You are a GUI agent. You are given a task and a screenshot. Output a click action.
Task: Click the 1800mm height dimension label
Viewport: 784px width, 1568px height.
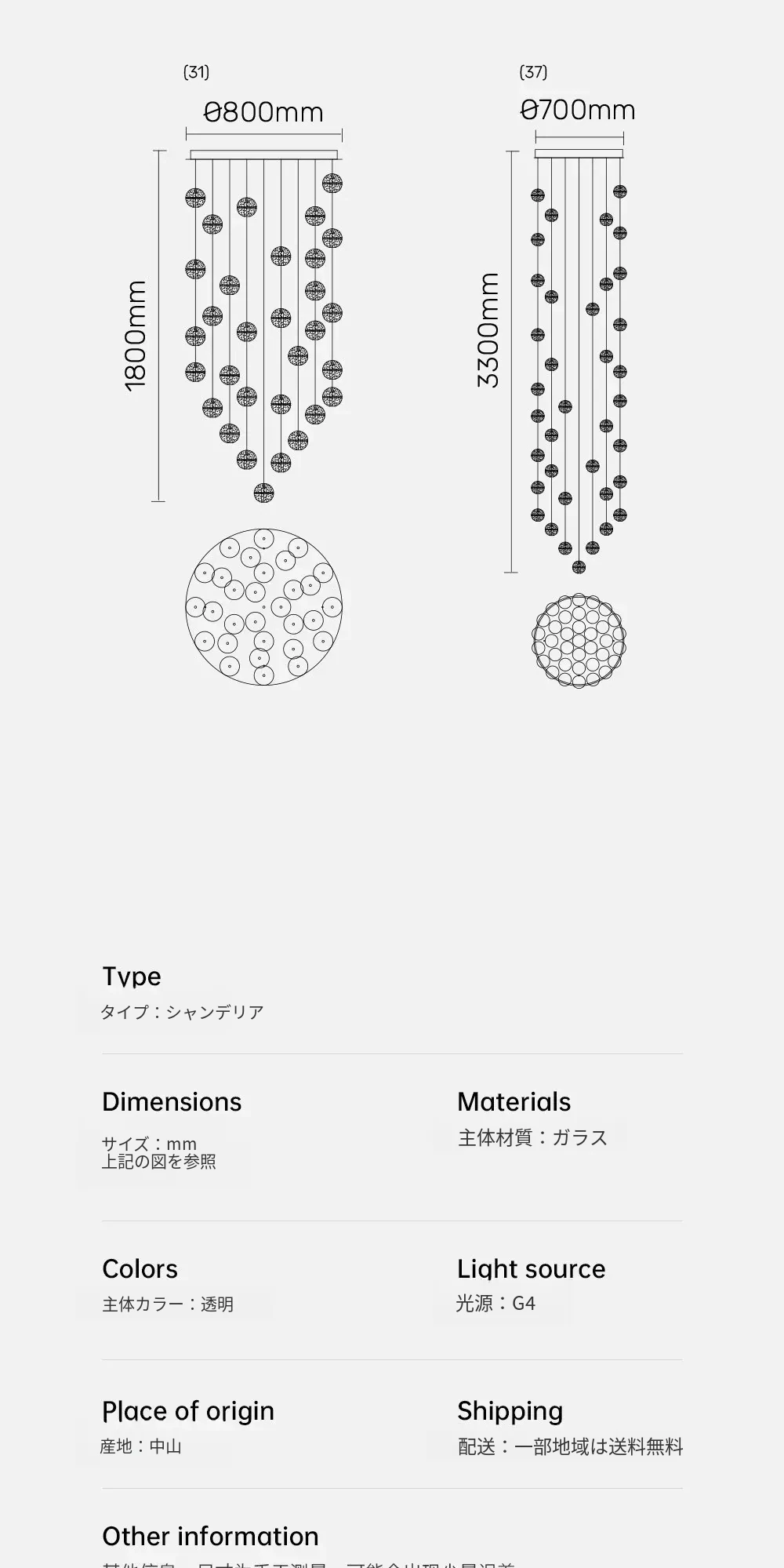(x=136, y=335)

○ ○ ○ ○

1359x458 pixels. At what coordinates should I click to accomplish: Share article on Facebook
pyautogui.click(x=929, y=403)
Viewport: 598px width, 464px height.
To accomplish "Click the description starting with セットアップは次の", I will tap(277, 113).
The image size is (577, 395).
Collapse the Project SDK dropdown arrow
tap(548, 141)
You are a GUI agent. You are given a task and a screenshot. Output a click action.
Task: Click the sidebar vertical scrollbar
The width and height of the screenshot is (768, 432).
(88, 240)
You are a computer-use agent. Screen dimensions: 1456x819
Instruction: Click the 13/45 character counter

○ ○ ○ ○

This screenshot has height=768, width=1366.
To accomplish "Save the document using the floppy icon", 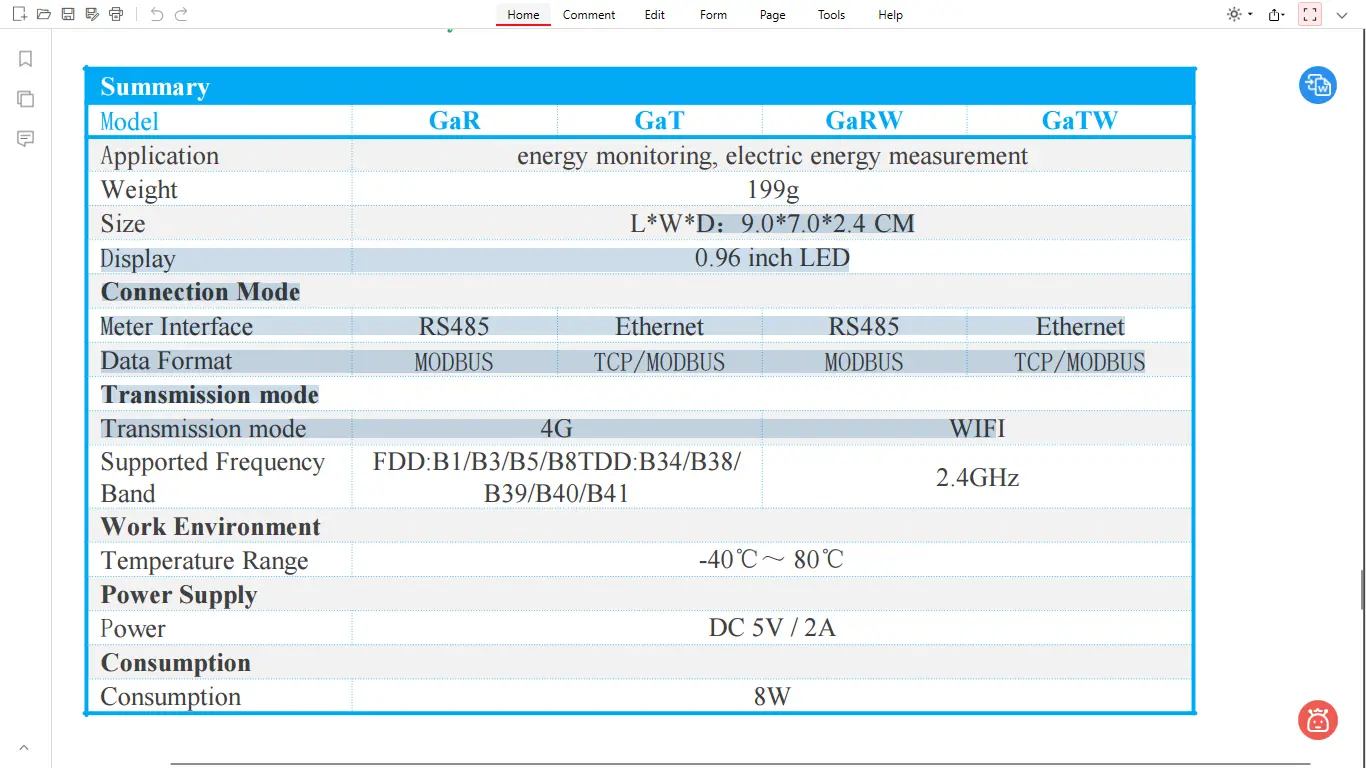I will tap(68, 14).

○ ○ ○ ○

From the data above, copy out the lines from the one containing "You are a computer-use" through the one containing "Instruction: Click the", unchanged and with both end lines included.

You are a computer-use agent. Screen dimensions: 1456x819
Instruction: Click the 13/45 character counter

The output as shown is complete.